### PROVIDED RECORDS
--------------------

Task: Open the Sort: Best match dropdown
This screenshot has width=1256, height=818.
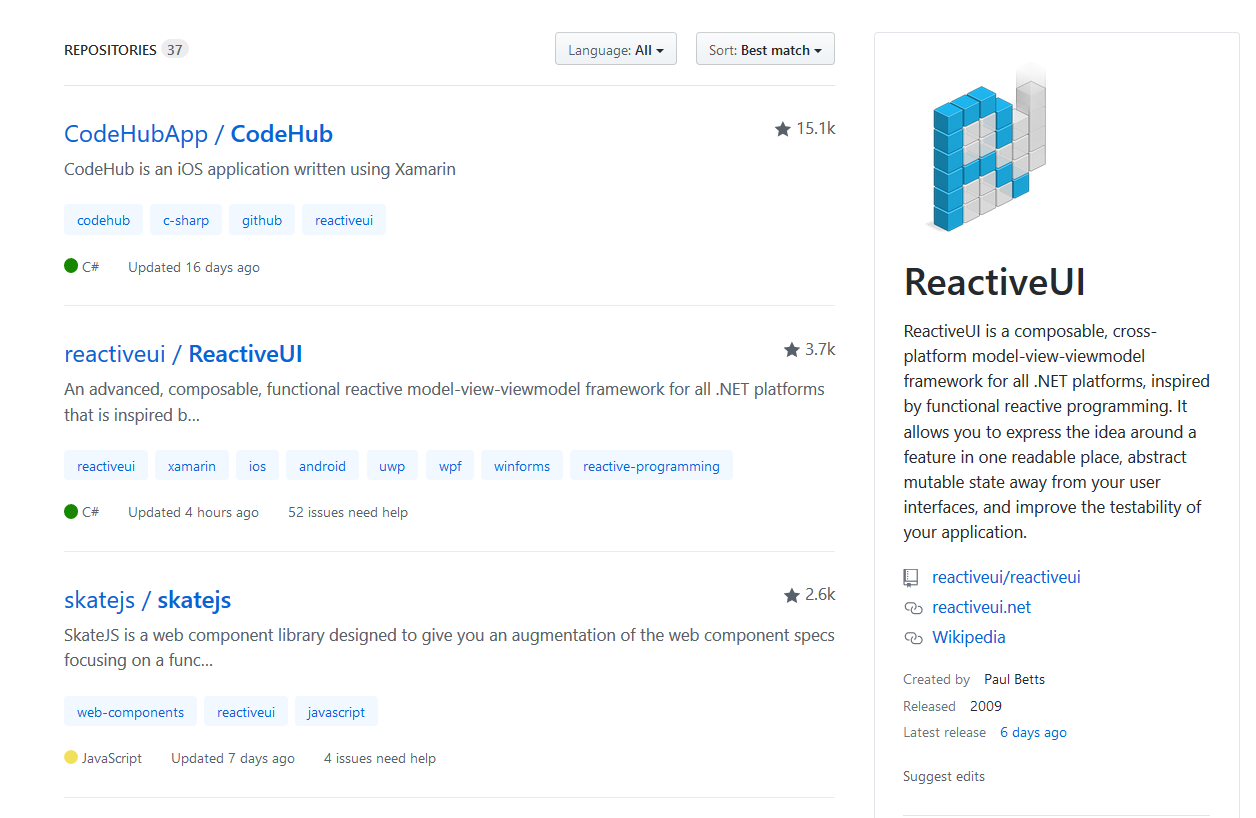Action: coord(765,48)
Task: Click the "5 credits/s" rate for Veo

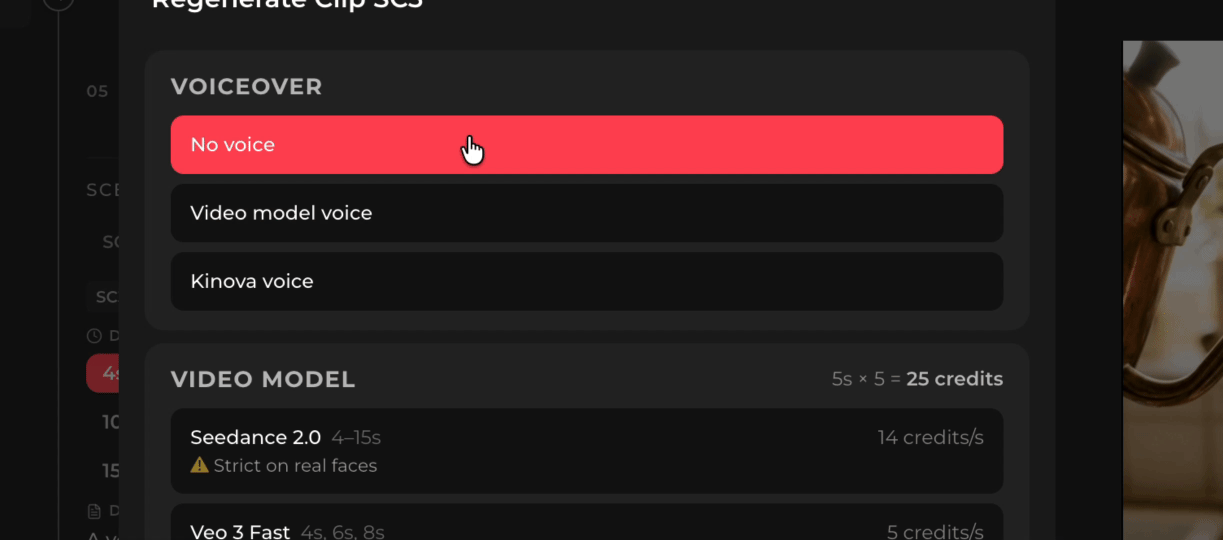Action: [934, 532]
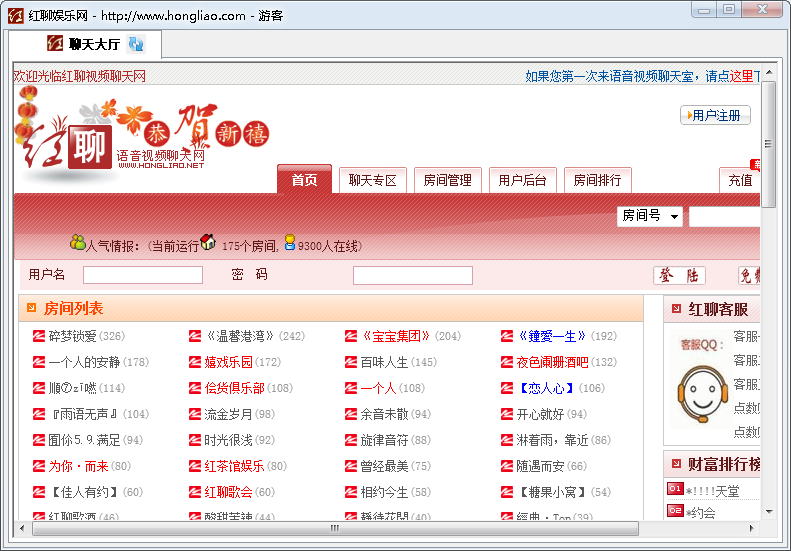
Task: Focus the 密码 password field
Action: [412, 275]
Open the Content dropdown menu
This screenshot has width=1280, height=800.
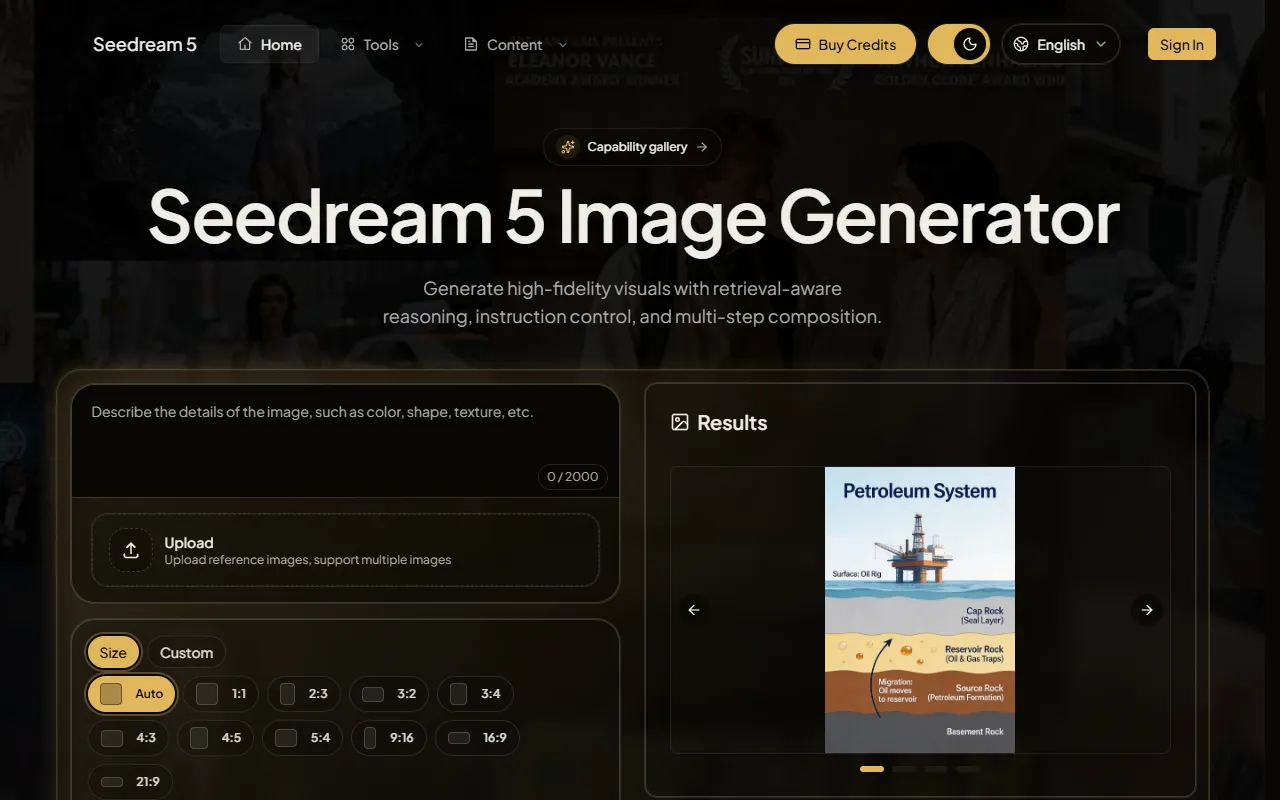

--------------------

### EXERCISE
Without including any pictures, output all the entries above exactly.

### EXERCISE OUTPUT
Task: Open the Sort: Best match dropdown
This screenshot has width=1256, height=818.
Action: coord(765,48)
Task: Click the "5 credits/s" rate for Veo

Action: [934, 532]
Task: Focus the 密码 password field
Action: [412, 275]
Open the Content dropdown menu
This screenshot has width=1280, height=800.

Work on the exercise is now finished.